ROBOKOP demonstrated potential in its use to support real-world observations and generate mechanistic hypotheses. In this paper, we focused on significant associations between workplace chemical exposures and IMDs, identified as part of a larger EPR study. We note, however, that ROBOKOP has other applications. Indeed, one key feature of ROBOKOP is its generalizability across biomedical domains as a general question-answering system, with capabilities to support a variety of machine questions. For instance, we are using ROBOKOP to explore associations between medications and clinical outcomes, including adverse events, using data derived from electronic health records. We are also testing whether ROBOKOP can be used to support human reasoning on Medical College Admission Tests, and we have promising preliminary results [38]. While the ROBOKOP KG is currently built from biomedical knowledge sources, the general approach is not restricted to the biomedical space. Indeed, on behalf of our institution’s leadership, we are developing a new version of the ROBOKOP KG that is focused on exploring relationships between research proposals and investigator characteristics.
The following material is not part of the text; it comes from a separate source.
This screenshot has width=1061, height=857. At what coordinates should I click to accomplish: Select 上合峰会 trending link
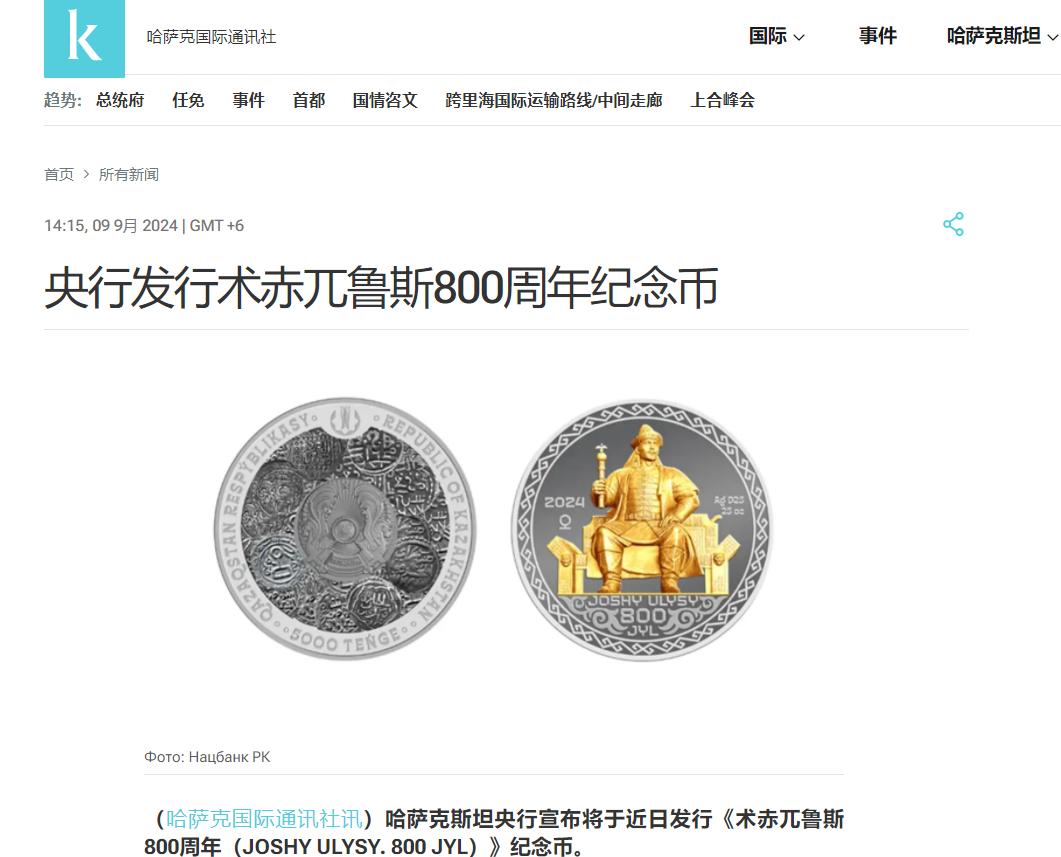pyautogui.click(x=722, y=100)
A second key feature of ROBOKOP is its ability to support speed to discovery. For instance, the example use cases presented here took little time to construct and execute, and the interactive UI allows even novice users to posit questions and explore answer subgraphs. The mechanistic insights that were gleaned from the ROBOKOP answer subgraphs were quickly realized, thus allowing for a rapid first-pass analysis of the results and evaluation of the supporting evidence. Moreover, ROBOKOP revealed all potential genes that might mediate the observed exposure-IMD associations via a single query; in effect, the user did not need to spend hours, days, or longer reading through the available literature. This speed to discovery afforded by ROBOKOP also allows investigators to quickly refute associations that may be nothing more than spurious findings (eg, if no answer subgraphs are returned by ROBOKOP). In the examples highlighted herein, we focus on three example exposure-IMD associations. While this may not seem like many, a full literature review to identify potentially novel insights, eliminate spurious findings, and explore supporting evidence would take abundantly more time than was needed to conduct the initial first-pass analysis using ROBOKOP. We plan to leverage ROBOKOP’s speed to discovery in a large-scale analysis of associations between single nucleotide polymorphisms and phenotypes as part of a broader EPR effort and in several other studies.

A third key feature of ROBOKOP is its open nature. Indeed, access to ROBOKOP, whether via the UI or by direct Cypher query of the underlying KG, does not require login authentication or an account; rather, anyone with the URL can access the system. Moreover, the ROBOKOP KG can be downloaded independently of the application [15]. The open nature of ROBOKOP and the multiple routes to access it democratize science and, when coupled with the speed to discovery afforded by the application, should accelerate progress in biomedicine and many other fields.